Thursday, October 6, 2011

Oxymoron Nation and the Dialectic of Progress

I recently bought a poison for pests and was surprised to see the packaging had changed. Not only was the poison less powerful, it was packaged in a special dispenser. Why? To reduce risks of accidental poisoning. The tremendous oil and gas findings in Western Pennsylvania has caused angst because people are fearful that the mining can not be done with risk. Drilling at a similar find in the Midwest is on hold for fear of the health of a field rodent. Nuclear power has been effectively banned by the fear of nuclear plants created by the Japanese accident.

Change entails disruption. No appendix is removed without a scar--except on Star Trek, an apt symbol of the fantastic. If we stand frozen before our decisions we will do nothing. If we do nothing we will miss opportunities at worst, we will simply erode at best. I am not speaking about breaking eggs for omelets here, I am talking about managing risk. Looking at a problem, assessing the options, then moving to fix the problem with as good a control of the downsides as possible--that is not capitalistic or dangerous, that is adult. Safe poisons, clean drilling, bloodless surgery are not.
━━━━━━
* [PROBLEM TO SOLVE]: In the blog post on the dialectic of progress, why did the pest poison come in a special dispenser? The rows that come next aren't needed.

* [DATA SUPPLIED]:
━━━━━━
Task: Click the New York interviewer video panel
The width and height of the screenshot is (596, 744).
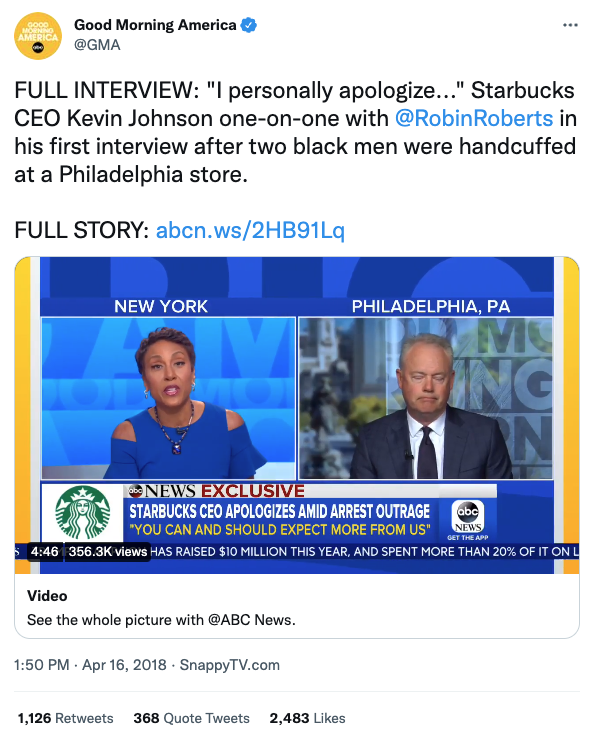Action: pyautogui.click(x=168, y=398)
━━━━━━
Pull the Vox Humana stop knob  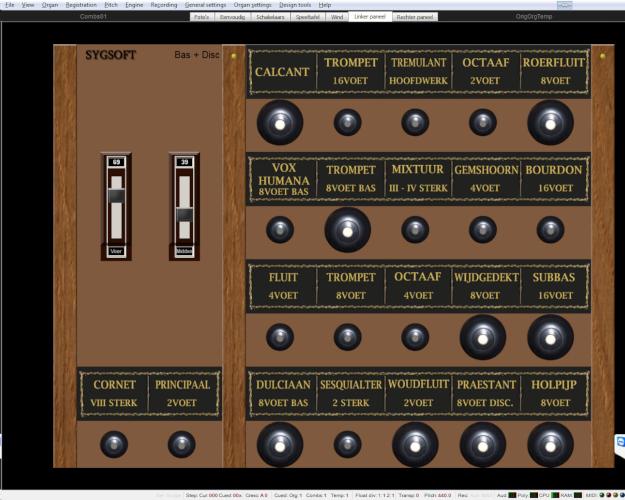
━━━━━━
* [OUTPUT FOR THIS TASK]: To reduce risks of accidental poisoning.